**WHAT IS ASKED**
Repeat the passage about mass shootings and guns, word for word, from "The fact is" up to and including "have police, right?".

**PASSAGE PROVIDED**
• • • •
The fact is that there is not a single, credible study which even vaguely shows any deterrent effect on the behavior of a mass shooter because he believes that the place he has chosen to commit mass carnage might have civilians walking around with guns. After Elliot Rodger’s 2014 rampage in Isla Vista that left 6 dead, John Lott went on Fox and declared that the manifesto written by Rodger was ‘proof’ that guns were a deterrent to mass shootings, because Rodger chose to stay away from locations where he knew that he would encounter people with guns.  The only problem was that Lott was lying, because Rodger specifically said that the guns he saw were being carried by police.  Which is exactly why we have police, right?


The GVP community is rightfully horrified by this latest act of gun violence which transforms what the Brady Campaign calls “a sanctuary for education” into “the latest memorial of victims lost to America’s gun violence epidemic.”  Everytown’s comment said, “Once again a college community has endured a tragic mass shooting.” Predictably, the White House called for strengthening gun laws knowing there’s no chance this will occur.
• • • •
**EXTRACTED MATERIAL**

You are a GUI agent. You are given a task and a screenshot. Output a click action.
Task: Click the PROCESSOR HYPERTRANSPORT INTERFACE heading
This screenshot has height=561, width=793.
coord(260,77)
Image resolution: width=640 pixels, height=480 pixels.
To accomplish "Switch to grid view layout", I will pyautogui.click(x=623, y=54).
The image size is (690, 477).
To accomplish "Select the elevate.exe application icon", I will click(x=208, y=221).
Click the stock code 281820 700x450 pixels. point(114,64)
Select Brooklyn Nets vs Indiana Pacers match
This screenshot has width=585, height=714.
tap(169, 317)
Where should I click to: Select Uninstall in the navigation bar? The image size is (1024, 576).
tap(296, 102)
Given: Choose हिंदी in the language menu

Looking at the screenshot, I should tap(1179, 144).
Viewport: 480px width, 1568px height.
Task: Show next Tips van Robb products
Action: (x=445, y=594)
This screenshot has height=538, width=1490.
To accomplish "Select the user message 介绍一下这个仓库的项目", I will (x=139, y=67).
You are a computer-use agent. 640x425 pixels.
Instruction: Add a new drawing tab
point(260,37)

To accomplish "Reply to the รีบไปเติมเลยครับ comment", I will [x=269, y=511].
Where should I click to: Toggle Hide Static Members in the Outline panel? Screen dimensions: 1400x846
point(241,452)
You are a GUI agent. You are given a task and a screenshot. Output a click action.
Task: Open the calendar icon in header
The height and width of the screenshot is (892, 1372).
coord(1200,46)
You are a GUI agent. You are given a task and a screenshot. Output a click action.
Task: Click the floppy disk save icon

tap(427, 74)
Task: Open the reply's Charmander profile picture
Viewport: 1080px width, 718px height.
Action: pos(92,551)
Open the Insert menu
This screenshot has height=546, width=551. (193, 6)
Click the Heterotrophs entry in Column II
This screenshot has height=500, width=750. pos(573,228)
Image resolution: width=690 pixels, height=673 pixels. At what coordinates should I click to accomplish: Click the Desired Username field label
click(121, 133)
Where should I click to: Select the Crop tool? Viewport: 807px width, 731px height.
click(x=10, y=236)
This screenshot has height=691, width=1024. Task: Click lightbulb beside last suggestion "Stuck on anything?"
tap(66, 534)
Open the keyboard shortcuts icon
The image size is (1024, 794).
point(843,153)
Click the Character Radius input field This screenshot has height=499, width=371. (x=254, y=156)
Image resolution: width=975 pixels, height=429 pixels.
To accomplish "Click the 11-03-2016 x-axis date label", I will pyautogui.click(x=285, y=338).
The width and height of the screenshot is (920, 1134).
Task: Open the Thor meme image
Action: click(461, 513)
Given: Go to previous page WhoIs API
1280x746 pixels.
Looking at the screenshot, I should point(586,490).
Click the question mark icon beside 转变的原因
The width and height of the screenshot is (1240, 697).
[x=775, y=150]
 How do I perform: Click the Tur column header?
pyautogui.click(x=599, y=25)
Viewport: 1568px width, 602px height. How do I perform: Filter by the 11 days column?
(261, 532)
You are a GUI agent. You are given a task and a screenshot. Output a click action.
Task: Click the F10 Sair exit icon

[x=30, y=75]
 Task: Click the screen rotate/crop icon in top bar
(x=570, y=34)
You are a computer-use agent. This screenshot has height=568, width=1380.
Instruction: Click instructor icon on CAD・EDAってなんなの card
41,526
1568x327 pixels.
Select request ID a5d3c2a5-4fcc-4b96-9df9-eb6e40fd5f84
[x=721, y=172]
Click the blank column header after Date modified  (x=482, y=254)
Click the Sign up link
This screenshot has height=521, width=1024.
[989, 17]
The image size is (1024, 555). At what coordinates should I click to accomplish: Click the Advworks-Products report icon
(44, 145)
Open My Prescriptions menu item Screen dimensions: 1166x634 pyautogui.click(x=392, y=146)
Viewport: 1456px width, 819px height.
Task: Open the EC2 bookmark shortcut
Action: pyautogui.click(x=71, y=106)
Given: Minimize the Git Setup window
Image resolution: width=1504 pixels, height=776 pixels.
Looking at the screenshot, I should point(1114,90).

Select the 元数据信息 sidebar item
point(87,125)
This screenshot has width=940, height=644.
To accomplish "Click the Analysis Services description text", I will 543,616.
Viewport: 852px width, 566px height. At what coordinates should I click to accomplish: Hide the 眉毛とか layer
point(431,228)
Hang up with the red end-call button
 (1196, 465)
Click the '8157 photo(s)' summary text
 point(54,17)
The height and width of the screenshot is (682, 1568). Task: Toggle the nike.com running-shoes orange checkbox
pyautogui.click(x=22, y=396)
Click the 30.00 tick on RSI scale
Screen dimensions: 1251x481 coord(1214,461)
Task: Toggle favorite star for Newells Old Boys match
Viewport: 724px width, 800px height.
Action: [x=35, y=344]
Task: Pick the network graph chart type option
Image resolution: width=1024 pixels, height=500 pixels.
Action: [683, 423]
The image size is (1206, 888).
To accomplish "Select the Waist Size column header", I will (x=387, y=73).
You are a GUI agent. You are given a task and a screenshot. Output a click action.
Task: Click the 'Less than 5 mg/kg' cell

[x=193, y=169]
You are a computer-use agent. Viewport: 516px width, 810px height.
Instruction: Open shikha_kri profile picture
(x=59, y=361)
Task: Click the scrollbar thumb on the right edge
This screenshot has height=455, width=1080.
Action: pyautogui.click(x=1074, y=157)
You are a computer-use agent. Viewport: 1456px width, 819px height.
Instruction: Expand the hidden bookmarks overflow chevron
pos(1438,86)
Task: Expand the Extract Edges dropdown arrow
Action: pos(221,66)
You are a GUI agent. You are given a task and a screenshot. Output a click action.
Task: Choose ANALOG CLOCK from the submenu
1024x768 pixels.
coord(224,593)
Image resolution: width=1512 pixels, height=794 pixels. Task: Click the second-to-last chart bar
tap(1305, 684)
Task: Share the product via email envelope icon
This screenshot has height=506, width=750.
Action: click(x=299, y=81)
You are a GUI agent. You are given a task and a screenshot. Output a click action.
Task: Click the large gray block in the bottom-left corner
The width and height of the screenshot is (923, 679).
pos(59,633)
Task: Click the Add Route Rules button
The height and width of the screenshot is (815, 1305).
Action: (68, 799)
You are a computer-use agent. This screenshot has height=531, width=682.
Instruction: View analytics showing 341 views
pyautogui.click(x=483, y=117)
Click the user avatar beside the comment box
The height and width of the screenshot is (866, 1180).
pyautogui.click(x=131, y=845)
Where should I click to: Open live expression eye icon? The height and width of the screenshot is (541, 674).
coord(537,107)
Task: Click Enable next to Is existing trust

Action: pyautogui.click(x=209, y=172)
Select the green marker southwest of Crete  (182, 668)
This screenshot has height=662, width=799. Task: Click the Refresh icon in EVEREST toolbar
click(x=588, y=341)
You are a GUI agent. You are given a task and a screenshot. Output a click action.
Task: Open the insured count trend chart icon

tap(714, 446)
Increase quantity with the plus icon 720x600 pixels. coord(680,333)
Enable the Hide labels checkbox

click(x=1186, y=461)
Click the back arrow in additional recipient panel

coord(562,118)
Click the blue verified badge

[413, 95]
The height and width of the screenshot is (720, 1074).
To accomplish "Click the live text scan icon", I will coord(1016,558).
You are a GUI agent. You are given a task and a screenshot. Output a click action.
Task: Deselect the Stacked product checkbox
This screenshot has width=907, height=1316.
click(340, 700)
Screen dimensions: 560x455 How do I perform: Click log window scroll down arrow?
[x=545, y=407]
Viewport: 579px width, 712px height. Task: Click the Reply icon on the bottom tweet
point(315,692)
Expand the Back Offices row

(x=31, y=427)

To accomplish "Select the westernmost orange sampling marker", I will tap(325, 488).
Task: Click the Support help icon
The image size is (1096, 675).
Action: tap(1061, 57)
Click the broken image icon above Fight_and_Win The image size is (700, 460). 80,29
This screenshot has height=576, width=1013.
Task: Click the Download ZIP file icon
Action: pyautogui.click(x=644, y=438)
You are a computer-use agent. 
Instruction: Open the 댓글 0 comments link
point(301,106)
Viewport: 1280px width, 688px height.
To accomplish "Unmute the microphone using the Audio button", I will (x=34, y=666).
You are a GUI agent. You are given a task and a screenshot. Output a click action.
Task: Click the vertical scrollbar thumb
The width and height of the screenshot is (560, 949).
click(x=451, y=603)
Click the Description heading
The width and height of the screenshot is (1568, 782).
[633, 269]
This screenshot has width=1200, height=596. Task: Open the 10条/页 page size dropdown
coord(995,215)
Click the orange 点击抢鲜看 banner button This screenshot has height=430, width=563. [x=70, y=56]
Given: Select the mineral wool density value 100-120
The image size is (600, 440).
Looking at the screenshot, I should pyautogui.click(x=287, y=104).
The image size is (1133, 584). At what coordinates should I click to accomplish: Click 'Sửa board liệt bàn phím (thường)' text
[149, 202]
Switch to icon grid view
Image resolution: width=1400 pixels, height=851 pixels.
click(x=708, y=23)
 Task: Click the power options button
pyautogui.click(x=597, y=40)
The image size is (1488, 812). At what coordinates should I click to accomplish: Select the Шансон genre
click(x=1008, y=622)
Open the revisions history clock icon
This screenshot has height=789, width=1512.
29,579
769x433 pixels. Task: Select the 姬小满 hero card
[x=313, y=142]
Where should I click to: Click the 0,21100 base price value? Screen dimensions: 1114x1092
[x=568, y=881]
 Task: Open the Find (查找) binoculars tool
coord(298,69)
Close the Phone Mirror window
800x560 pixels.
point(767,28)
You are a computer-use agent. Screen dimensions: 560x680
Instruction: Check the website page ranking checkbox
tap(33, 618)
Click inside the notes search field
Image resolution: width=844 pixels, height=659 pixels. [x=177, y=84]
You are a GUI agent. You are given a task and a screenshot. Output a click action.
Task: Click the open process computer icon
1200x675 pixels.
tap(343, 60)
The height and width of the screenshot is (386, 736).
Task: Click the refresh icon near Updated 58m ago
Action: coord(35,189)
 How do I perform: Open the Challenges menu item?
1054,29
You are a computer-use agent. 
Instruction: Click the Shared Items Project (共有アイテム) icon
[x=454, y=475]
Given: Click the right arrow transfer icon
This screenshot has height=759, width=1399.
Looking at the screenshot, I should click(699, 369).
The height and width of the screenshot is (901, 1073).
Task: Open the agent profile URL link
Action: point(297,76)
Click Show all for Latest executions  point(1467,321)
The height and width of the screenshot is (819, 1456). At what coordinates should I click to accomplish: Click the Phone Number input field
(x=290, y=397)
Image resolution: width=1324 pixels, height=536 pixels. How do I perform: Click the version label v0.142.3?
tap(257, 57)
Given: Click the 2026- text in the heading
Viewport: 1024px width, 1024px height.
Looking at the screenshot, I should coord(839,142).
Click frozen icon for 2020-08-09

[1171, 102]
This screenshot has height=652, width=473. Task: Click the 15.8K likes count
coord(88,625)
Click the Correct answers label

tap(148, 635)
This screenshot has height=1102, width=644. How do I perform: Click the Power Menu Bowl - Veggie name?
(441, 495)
• • • •
**FULL ANSWER**
The fact is that there is not a single, credible study which even vaguely shows any deterrent effect on the behavior of a mass shooter because he believes that the place he has chosen to commit mass carnage might have civilians walking around with guns. After Elliot Rodger’s 2014 rampage in Isla Vista that left 6 dead, John Lott went on Fox and declared that the manifesto written by Rodger was ‘proof’ that guns were a deterrent to mass shootings, because Rodger chose to stay away from locations where he knew that he would encounter people with guns.  The only problem was that Lott was lying, because Rodger specifically said that the guns he saw were being carried by police.  Which is exactly why we have police, right?